> **PROBLEM STATEMENT**
What you return should be every record, retyped without a single change.

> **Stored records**
--------------------------------------------------
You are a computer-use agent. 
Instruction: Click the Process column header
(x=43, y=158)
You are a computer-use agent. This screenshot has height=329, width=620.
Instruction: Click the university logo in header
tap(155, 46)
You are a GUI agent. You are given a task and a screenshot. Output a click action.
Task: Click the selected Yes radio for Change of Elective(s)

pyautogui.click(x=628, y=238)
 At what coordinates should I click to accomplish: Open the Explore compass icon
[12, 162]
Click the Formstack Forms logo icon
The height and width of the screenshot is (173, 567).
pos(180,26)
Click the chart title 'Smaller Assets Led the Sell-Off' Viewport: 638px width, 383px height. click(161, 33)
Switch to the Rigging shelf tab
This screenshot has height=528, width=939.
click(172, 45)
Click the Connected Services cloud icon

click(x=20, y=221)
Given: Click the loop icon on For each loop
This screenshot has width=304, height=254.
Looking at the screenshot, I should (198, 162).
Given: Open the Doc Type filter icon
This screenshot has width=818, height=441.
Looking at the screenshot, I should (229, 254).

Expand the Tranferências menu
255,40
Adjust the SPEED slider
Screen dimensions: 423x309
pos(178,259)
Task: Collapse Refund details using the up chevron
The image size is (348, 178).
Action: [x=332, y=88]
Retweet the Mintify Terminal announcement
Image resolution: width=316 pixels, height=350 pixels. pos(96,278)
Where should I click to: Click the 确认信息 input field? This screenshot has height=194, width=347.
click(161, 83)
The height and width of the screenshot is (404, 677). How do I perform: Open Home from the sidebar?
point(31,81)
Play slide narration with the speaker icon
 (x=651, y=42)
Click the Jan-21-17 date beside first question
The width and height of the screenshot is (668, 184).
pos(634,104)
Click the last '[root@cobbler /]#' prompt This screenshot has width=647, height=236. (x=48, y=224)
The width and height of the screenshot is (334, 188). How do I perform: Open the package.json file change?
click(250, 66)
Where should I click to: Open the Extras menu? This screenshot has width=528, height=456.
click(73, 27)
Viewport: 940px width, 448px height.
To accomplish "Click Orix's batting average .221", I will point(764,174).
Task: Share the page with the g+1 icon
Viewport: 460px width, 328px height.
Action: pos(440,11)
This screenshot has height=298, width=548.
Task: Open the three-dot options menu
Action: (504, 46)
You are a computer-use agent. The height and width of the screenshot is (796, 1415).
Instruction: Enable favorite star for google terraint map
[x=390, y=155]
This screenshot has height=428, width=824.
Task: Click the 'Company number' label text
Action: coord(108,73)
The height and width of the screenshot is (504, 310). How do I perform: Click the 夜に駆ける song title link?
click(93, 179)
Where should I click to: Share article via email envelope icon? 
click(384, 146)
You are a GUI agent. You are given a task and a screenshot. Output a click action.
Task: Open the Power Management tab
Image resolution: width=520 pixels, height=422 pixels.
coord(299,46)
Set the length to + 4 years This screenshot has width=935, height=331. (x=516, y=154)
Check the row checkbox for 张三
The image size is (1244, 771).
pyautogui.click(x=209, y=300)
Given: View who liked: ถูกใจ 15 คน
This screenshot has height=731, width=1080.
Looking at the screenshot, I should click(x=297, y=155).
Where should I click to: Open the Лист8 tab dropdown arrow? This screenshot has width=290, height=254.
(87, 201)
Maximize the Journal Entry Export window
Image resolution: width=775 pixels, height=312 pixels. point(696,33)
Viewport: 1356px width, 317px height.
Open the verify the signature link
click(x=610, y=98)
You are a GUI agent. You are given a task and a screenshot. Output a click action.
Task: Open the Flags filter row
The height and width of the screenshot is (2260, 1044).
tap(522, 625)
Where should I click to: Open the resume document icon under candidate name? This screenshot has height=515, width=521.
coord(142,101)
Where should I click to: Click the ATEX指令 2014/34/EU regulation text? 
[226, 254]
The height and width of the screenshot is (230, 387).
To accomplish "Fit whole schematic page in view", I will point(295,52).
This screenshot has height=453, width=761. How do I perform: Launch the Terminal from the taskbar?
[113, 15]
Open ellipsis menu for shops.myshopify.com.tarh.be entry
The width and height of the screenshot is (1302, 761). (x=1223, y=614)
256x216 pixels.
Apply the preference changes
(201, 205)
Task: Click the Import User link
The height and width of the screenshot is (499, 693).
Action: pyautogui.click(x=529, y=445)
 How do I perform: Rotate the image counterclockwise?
--------------------------------------------------
> **REPLY**
You are a computer-use agent. 
Instruction: Click the Process column header
(x=43, y=158)
You are a computer-use agent. This screenshot has height=329, width=620.
Instruction: Click the university logo in header
tap(155, 46)
You are a GUI agent. You are given a task and a screenshot. Output a click action.
Task: Click the selected Yes radio for Change of Elective(s)

pyautogui.click(x=628, y=238)
 At what coordinates should I click to accomplish: Open the Explore compass icon
[12, 162]
Click the Formstack Forms logo icon
The height and width of the screenshot is (173, 567).
pos(180,26)
Click the chart title 'Smaller Assets Led the Sell-Off' Viewport: 638px width, 383px height. click(161, 33)
Switch to the Rigging shelf tab
This screenshot has height=528, width=939.
click(172, 45)
Click the Connected Services cloud icon

click(x=20, y=221)
Given: Click the loop icon on For each loop
This screenshot has width=304, height=254.
Looking at the screenshot, I should (198, 162).
Given: Open the Doc Type filter icon
This screenshot has width=818, height=441.
Looking at the screenshot, I should (229, 254).

Expand the Tranferências menu
255,40
Adjust the SPEED slider
Screen dimensions: 423x309
pos(178,259)
Task: Collapse Refund details using the up chevron
The image size is (348, 178).
Action: [x=332, y=88]
Retweet the Mintify Terminal announcement
Image resolution: width=316 pixels, height=350 pixels. pos(96,278)
Where should I click to: Click the 确认信息 input field? This screenshot has height=194, width=347.
click(161, 83)
The height and width of the screenshot is (404, 677). How do I perform: Open Home from the sidebar?
point(31,81)
Play slide narration with the speaker icon
 (x=651, y=42)
Click the Jan-21-17 date beside first question
The width and height of the screenshot is (668, 184).
pos(634,104)
Click the last '[root@cobbler /]#' prompt This screenshot has width=647, height=236. (x=48, y=224)
The width and height of the screenshot is (334, 188). How do I perform: Open the package.json file change?
click(250, 66)
Where should I click to: Open the Extras menu? This screenshot has width=528, height=456.
click(73, 27)
Viewport: 940px width, 448px height.
To accomplish "Click Orix's batting average .221", I will point(764,174).
Task: Share the page with the g+1 icon
Viewport: 460px width, 328px height.
Action: pos(440,11)
This screenshot has height=298, width=548.
Task: Open the three-dot options menu
Action: (504, 46)
You are a computer-use agent. The height and width of the screenshot is (796, 1415).
Instruction: Enable favorite star for google terraint map
[x=390, y=155]
This screenshot has height=428, width=824.
Task: Click the 'Company number' label text
Action: coord(108,73)
The height and width of the screenshot is (504, 310). How do I perform: Click the 夜に駆ける song title link?
click(93, 179)
Where should I click to: Share article via email envelope icon? 
click(384, 146)
You are a GUI agent. You are given a task and a screenshot. Output a click action.
Task: Open the Power Management tab
Image resolution: width=520 pixels, height=422 pixels.
coord(299,46)
Set the length to + 4 years This screenshot has width=935, height=331. (x=516, y=154)
Check the row checkbox for 张三
The image size is (1244, 771).
pyautogui.click(x=209, y=300)
Given: View who liked: ถูกใจ 15 คน
This screenshot has height=731, width=1080.
Looking at the screenshot, I should click(x=297, y=155).
Where should I click to: Open the Лист8 tab dropdown arrow? This screenshot has width=290, height=254.
(87, 201)
Maximize the Journal Entry Export window
Image resolution: width=775 pixels, height=312 pixels. point(696,33)
Viewport: 1356px width, 317px height.
Open the verify the signature link
click(x=610, y=98)
You are a GUI agent. You are given a task and a screenshot. Output a click action.
Task: Open the Flags filter row
The height and width of the screenshot is (2260, 1044).
tap(522, 625)
Where should I click to: Open the resume document icon under candidate name? This screenshot has height=515, width=521.
coord(142,101)
Where should I click to: Click the ATEX指令 2014/34/EU regulation text? 
[226, 254]
The height and width of the screenshot is (230, 387).
To accomplish "Fit whole schematic page in view", I will point(295,52).
This screenshot has height=453, width=761. How do I perform: Launch the Terminal from the taskbar?
[113, 15]
Open ellipsis menu for shops.myshopify.com.tarh.be entry
The width and height of the screenshot is (1302, 761). (x=1223, y=614)
256x216 pixels.
Apply the preference changes
(201, 205)
Task: Click the Import User link
The height and width of the screenshot is (499, 693).
Action: pyautogui.click(x=529, y=445)
 How do I perform: Rotate the image counterclockwise?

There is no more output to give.